"It's just getting a bit more buoyant," Ian Friendly, General Mills' exec VP-chief operating officer for U.S. retail, told reporters after presenting this week at the annual Consumer Analyst Group of New York meeting. However, "I think caution is the correct term," he added. "It's been more challenging the last two years in the food industry," but "I think we are finally seeing that normalize."
Still, in many ways the industry is anything but normal. Companies are putting a big emphasis on innovation in order to keep up with the rapidly changing consumer tastes and habits. And even as the economy improves and commodity inflation moderates, there is a feeling that consumers are not about to give up their quest for value.
Shoppers "remain very discerning around product choices that they make," said Sean Connolly, CEO of meat marketer Hillshire Brands. "Their household balance sheets remain stretched and so they are trying to get the best bang for their buck," he added. That, he said, puts pressure on marketers to ensure that products are "provocative and offer real tangible benefits."
And that doesn't always mean more ad spending.
General Mills, the nation's largest pure-play packaged-food advertiser, is taking a hard look at its outlays. "And we're certainly finding lots of ways to reduce what we call 'non-working expenditure' in media, things like ad production," Mr. Friendly told financial analysts. Combined with more digital spending, "it's a much more efficient approach," he said. The company has also moved some money away from its media budget to support price promotions, although going forward it plans to increase media spending "roughly in line with sales," said CEO Ken Powell. "We see that's important, particularly as we continue to launch a lot of new products and brands that we want to create trial and awareness for."
Among those new products is yet another Cheerios line extension: Honey Nut Cheerios Medley Crunch, which hit stores in January. And the marketer continues to seek a comeback in the yogurt category by putting heavy emphasis on its Yoplait Greek 100-calorie yogurt, which launched last fall.
Companies planning ad increases include Hershey Co. and Kraft Foods Group.
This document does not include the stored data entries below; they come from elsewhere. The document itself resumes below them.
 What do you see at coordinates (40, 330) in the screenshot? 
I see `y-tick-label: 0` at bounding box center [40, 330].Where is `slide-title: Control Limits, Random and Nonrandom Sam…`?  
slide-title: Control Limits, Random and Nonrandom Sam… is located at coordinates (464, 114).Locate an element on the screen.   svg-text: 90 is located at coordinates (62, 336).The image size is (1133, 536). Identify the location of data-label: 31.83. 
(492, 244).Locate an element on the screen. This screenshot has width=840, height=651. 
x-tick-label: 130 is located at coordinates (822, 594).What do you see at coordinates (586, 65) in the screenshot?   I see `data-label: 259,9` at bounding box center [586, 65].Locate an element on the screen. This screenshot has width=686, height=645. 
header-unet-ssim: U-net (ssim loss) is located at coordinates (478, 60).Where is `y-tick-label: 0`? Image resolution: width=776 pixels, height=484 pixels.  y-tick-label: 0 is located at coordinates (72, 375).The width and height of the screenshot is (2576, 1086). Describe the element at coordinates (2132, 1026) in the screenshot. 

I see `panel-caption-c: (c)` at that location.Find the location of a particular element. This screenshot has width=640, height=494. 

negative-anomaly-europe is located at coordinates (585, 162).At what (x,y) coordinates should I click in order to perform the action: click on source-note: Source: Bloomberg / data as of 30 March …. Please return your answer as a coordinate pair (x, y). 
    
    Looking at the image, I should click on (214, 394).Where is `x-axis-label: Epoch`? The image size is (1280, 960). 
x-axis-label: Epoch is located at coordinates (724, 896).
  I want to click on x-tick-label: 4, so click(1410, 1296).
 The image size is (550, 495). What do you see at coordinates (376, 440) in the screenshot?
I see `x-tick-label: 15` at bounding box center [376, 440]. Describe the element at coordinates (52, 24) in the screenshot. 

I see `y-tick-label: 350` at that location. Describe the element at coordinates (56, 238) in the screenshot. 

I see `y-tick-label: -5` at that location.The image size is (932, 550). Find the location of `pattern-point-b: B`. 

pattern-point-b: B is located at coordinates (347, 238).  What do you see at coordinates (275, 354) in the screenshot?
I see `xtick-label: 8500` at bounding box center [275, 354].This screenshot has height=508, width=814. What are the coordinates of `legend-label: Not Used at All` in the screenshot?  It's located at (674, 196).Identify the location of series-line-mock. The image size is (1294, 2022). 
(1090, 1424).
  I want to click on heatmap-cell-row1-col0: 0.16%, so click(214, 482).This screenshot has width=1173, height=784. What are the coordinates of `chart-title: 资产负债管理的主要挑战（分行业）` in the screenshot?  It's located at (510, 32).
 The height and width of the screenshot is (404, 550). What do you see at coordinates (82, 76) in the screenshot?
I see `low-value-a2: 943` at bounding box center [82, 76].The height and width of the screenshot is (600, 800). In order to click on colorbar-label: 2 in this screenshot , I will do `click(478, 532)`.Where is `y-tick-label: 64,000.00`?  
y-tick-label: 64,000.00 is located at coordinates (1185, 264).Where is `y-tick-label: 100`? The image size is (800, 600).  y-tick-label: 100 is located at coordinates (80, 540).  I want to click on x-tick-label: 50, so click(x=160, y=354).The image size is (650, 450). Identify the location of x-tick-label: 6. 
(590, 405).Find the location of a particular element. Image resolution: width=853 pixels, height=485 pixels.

Kraft is playing a bit of catch-up, after under-investing in its brands for years, said CEO Tony Vernon. "We have approximately 15 brands advertising at share of market standards," he said. "That leaves 45 brands at Kraft that are below their share of market, but I'm confident that we'll get there cost effectively." At the same time, the marketer is eyeing bigger innovations.
Campbell Soup Co. has dialed back its ad budget, but CEO Denise Morrison said that in the case of its Chunky brand, the marketer got better results. "Consumption is up 8% in the first half; advertising spending is actually down 18%," she said, crediting the brand's return to NFL-themed marketing.
The soup giant is also embracing digital more than ever before, as are most food marketers. For instance, Campbell eschewed traditional media when rolling out its new line-up of Campbell's Go microwavable soup pouches, relying almost entirely on social and digital media as the company puts a new emphasis on millennials. Promotions have included making the soup a launch sponsor for the Angry Birds Star Wars game release, in addition to programs with Spotify and BuzzFeed, where it co-develops content meant to be shared across the internet. "These are not the historic groups for M'm! M'm! Good!" Ms. Morrison quipped.
J.M. Smucker Co., whose brands include Jif and Folgers, said it is now dedicating 15% of its total marketing budget to digital for its U.S. retail business. And recently the marketer debuted a mobile ecommerce site, said CEO Richard Smucker, citing a Kantar Media forecast that online-grocery sales will grow from 1% today to 4% by 2020.